Redesign
The New Design#
I was originally going to write my own static website generator designed specifically for RetroInterlace, but at some point I decided that if I was ever going to get the new site up and running, that I need to just deploy something.
So I decided to settle on Hugo, a static site generator written in Go. It does everything I need it to do and though I don’t fully understand how it works yet, it does everything I want it to do at the moment. Though I have deviated in terms of aesthetics just a little bit, I do believe that my site is still accessible enough for my liking.
Why go through with this?#
My site generation scripts were working fine, but when I switched to Alpine Linux, the stoneground engine was suddenly having all sorts of problems that I decided that I did not want to fix.

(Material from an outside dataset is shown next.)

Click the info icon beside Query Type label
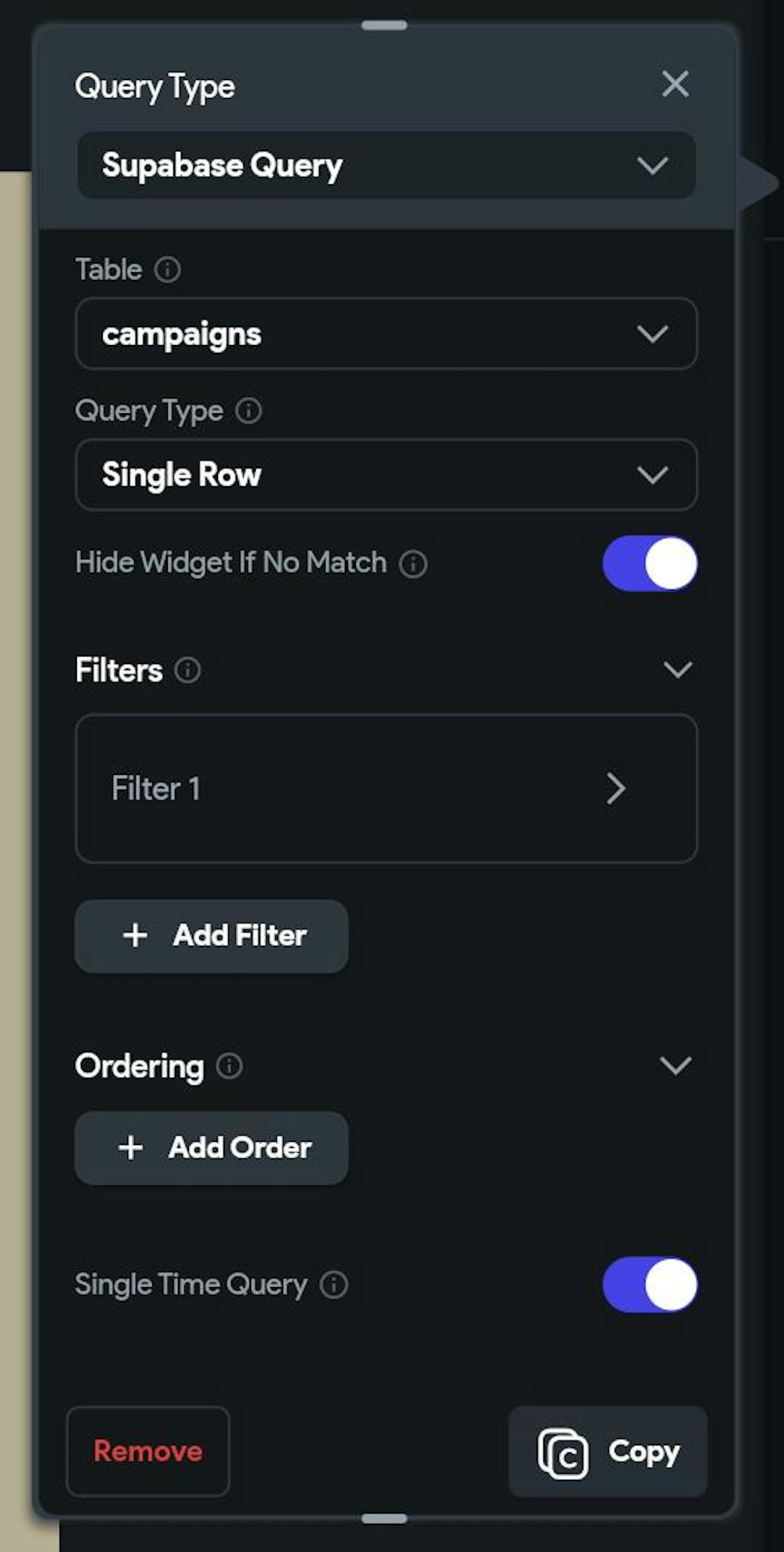 tap(249, 411)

When I was using OpenBSD, I didn’t realize just how OpenBSD centric my site generation scripts were. It didn’t matter at the time since I never thought I’d move away from that particular operating system.

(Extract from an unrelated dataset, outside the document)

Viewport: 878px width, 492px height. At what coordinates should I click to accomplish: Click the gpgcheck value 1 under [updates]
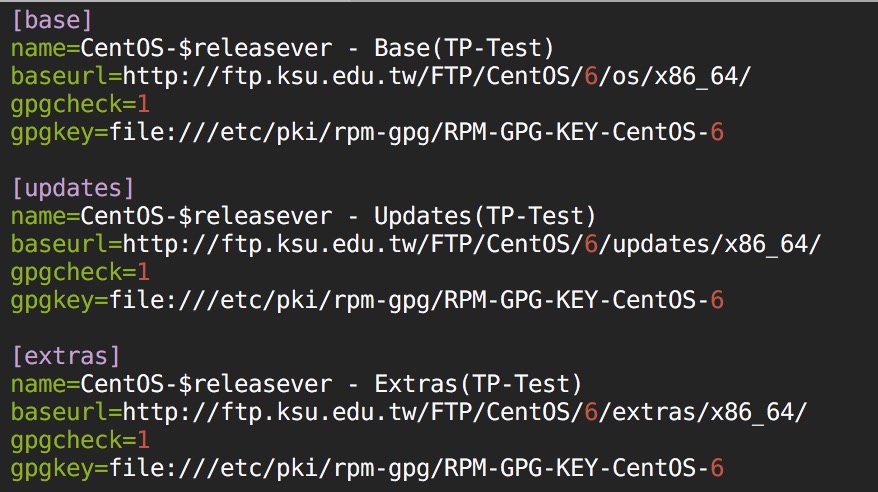point(143,273)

But on Alpine Linux, everything went awry very quickly. It currently sits broken on my SSD. So instead of fixing that mess, I decided to migrate to something else.
Hugo is greater than anything I could have come up with.#
Hugo is basically a platform for converting Markdown to HTML. My static site generator would have been a web of JSON configuration files that would have required me to manually define each page, each article, etc. But Hugo makes this much easier. Any markdown file in the “content directory” becomes part of the website, I can put articles in the “content/posts” directory and with a few lines of configuraiton at the top of the file, I can define everything I need to publish it.

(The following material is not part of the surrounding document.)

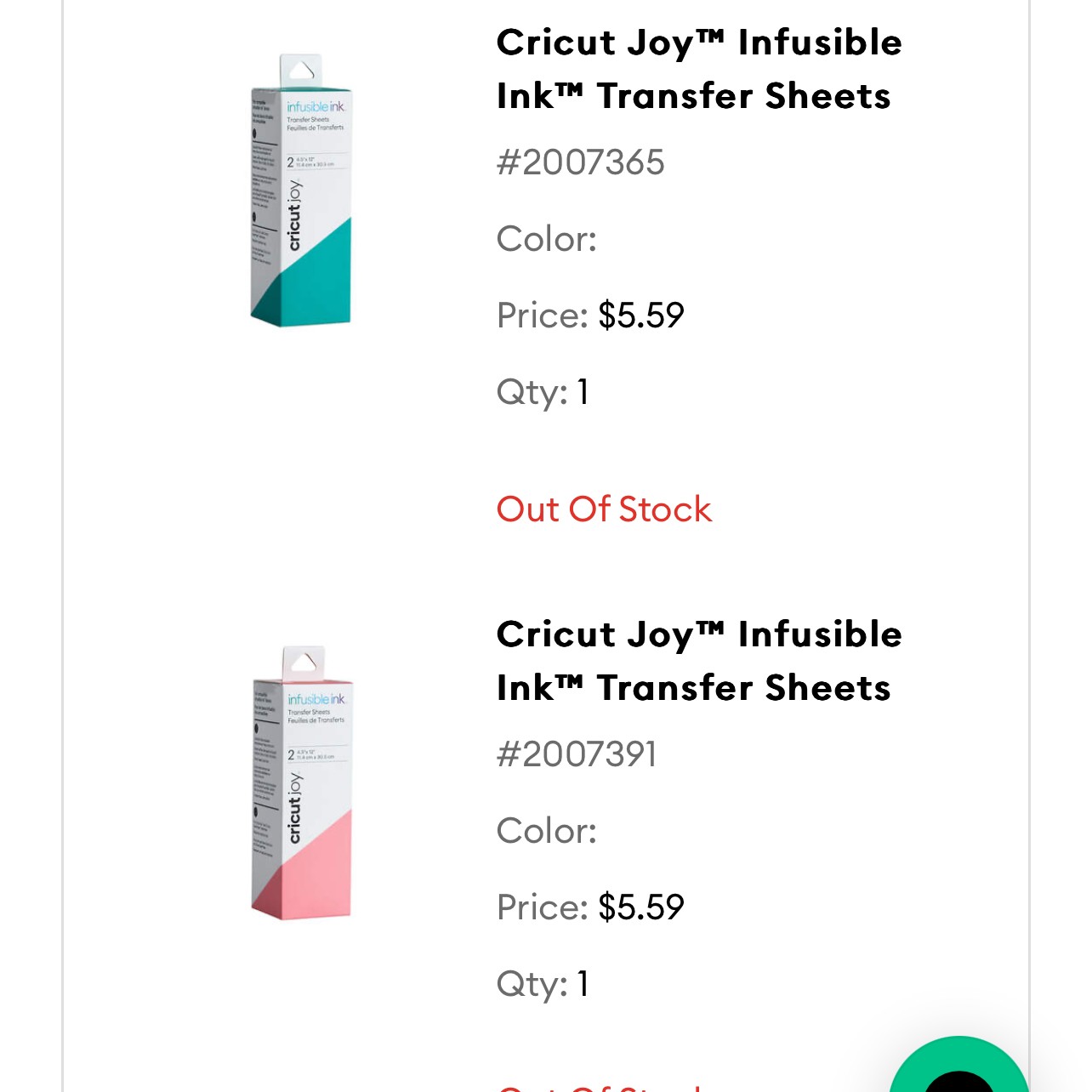Click the Price label under #2007391
The image size is (1092, 1092).
[543, 907]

It makes static site generation for RetroInterlace super easy. Plus with themes, I can define the look and feel of my website by gluing HTML modules together, just like the old stoneground engine. Though I’ve opted to use someone else’s theme at the moment.
Everything I was looking for was right under my nose the whole time#
I was aware of Hugo, even as I started to write my own site generator. But I wasn’t really interested in it at the time. As I knew I could generate my own website without extra dependencies. But now, I’m not sure I could give it up except for very simple websites.
I am not a professional web developer.#
Nor do I ever want to be. All I really want is to convey what I need to in a commonly accessible format. I could write books, or make videos, or record audiobooks or whatever. But I’d still need the Internet to distribute them in this day and age, and I’d want to have my own space to distribute them. Might as well just make a website.